Using Zero-Knowledge Proofs to prevent spam in erasure coding

Various approaches to prevent spam have been listed in specs. A more generic question on the same was also posted at How is spam prevented in Marlin?.

Marlin splits blocks into erasure-coded chunks to ensure that blocks are propagated through the network despite the presence of malicious actors. As an individual relayer can’t detect if a chunk is from a valid block just by looking at a single chunk, a malicious source may publish an invalid block which may spam the network. Staking or producer payments might be insufficient to thwart externally motivated actors. To ensure such malicious sources are penalized/make griefing costly, it is necessary to prove on-chain that the published set of chunks are invalid.

A Naive way of solving this problem is to reconstruct the block from erasure-coded chunks on a smart contract and slash the source. This approach is limited by the amount of data smart contracts can handle.

Current Gas Limit in Ethereum = 10 million gas

Gas per byte of call data (Post EIP 2028) = 16 gas/Byte

Max calldata that can be sent to a smart contract = 10000000/16 = 625 KB

As calculated above the maximum calldata size is 625 KB which is less than the size of a bitcoin block ignoring any increase in size due to erasure coding. Hence it will not be feasible to directly reconstruct block on a smart contract.

We have explored multiple approaches and scaling techniques available which are listed below

  • Optimistic Rollups: Optimistic Rollups are useful to reduce the compute performed onchain but the input data should still be pushed onchain for availability of the transaction data. This is not possible as we have seen above the block sizes might be higher than the maximum input data that can be sent to Ethereum.
  • Plasma: Plasma chains might support a higher gas limit compared to the base chain but it is still hard to send the input as a block of other blockchain which can be arbitraryly large.
  • State Channels: Assuming existence of state channel tech which can support arbitrary computations. In case of conflicts the data has to be verified onchain which leads us back to same problem of pushing block data onchain.
  • Truebit: Trubit can solve the computational aspect of the onchain verification but similar to other techniques it is also prone to sending the block data onchain.

ZkSnarks might be a valid approach to solve the problem. In case of ZkSnarks, the input can be private data and hence need not be published onchain and only the hashes of the chunks could be published. The proof size and verification time is O(1) which ensures that the proof can be verified on the smart contract for a reasonably large number of chunks.

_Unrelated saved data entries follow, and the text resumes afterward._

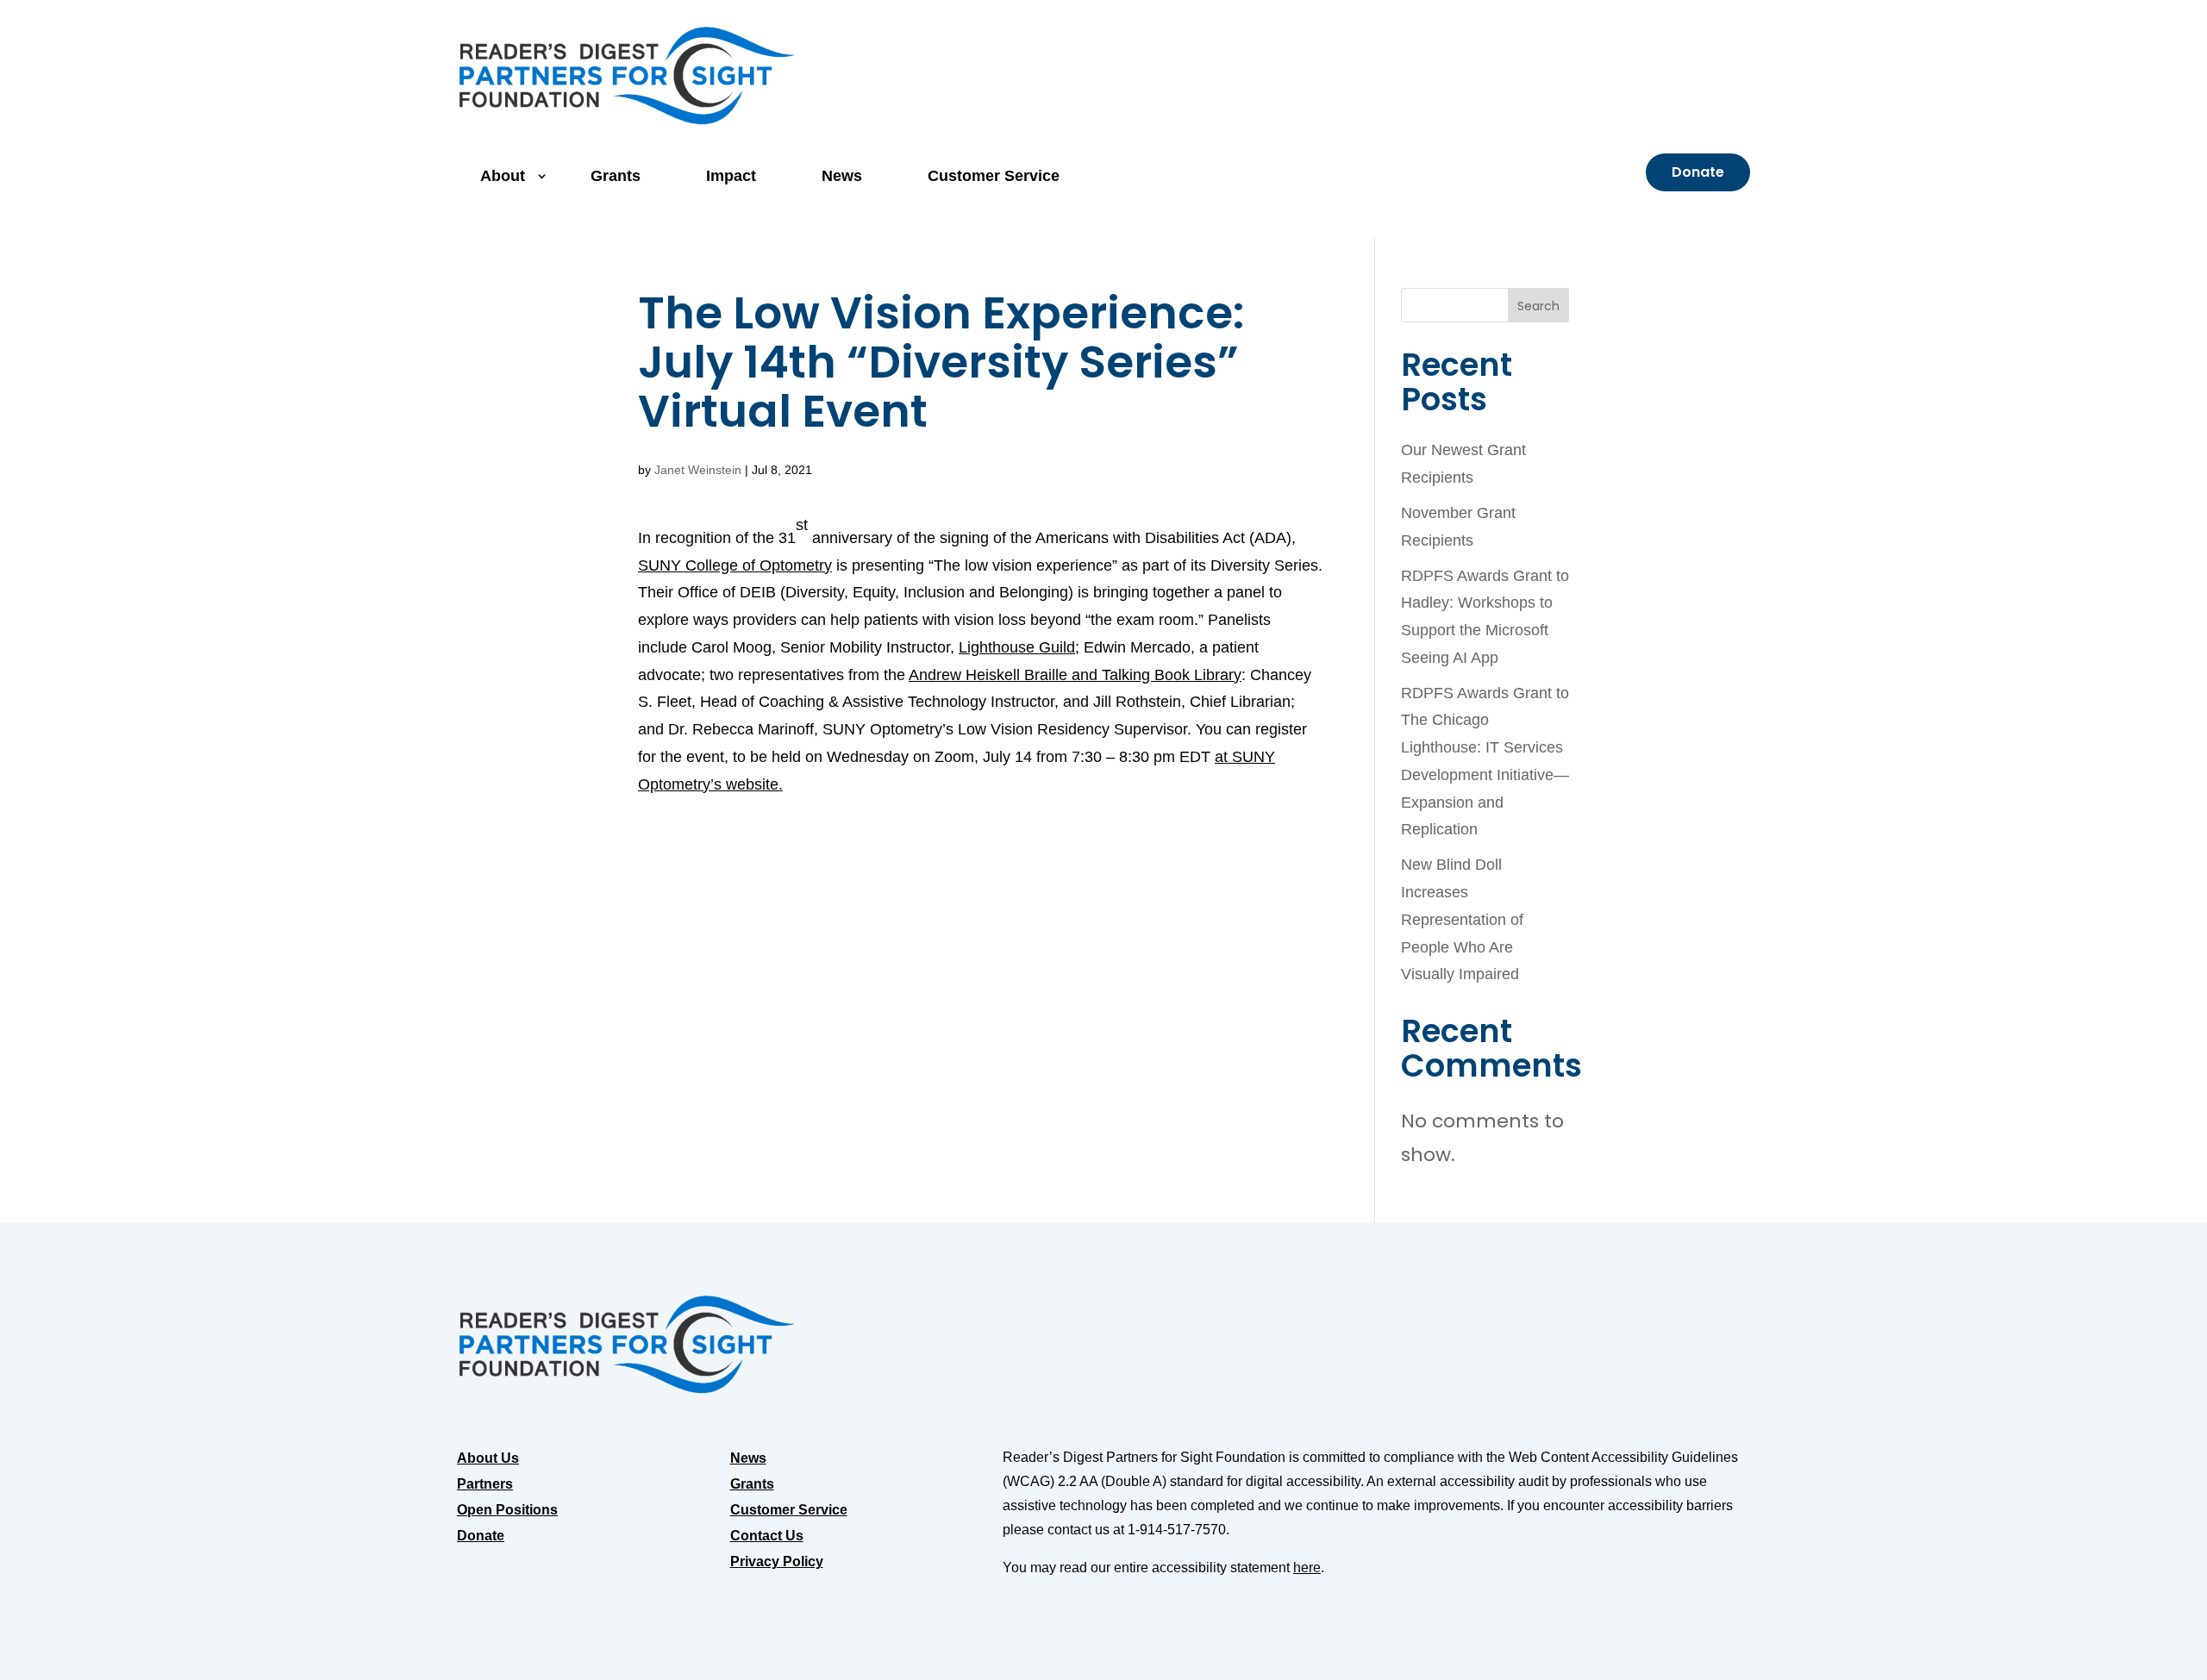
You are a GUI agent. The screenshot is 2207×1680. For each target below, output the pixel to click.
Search (1538, 306)
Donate (1698, 172)
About (502, 176)
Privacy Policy (776, 1562)
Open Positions (507, 1510)
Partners (485, 1484)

The challenge with this approach is that as we might have to perform a significant number of operations to create a hash, the ZkSnark circuit size blows up. As an estimate, around 57000 constraints are necessary for generating a hash using Zokrates. This is a significant issue as we want to verify the transaction Merkle tree where we need to perform a significant number of hashes based on the number of transactions in the tree. So as the number of constraints blows up, the proof generation time also increases.

We have to look at ways to decrease the proof generation time by finding an efficient algorithm and accelerating compute perhaps using GPU and ensure that it can be performed on consumer-grade hardware.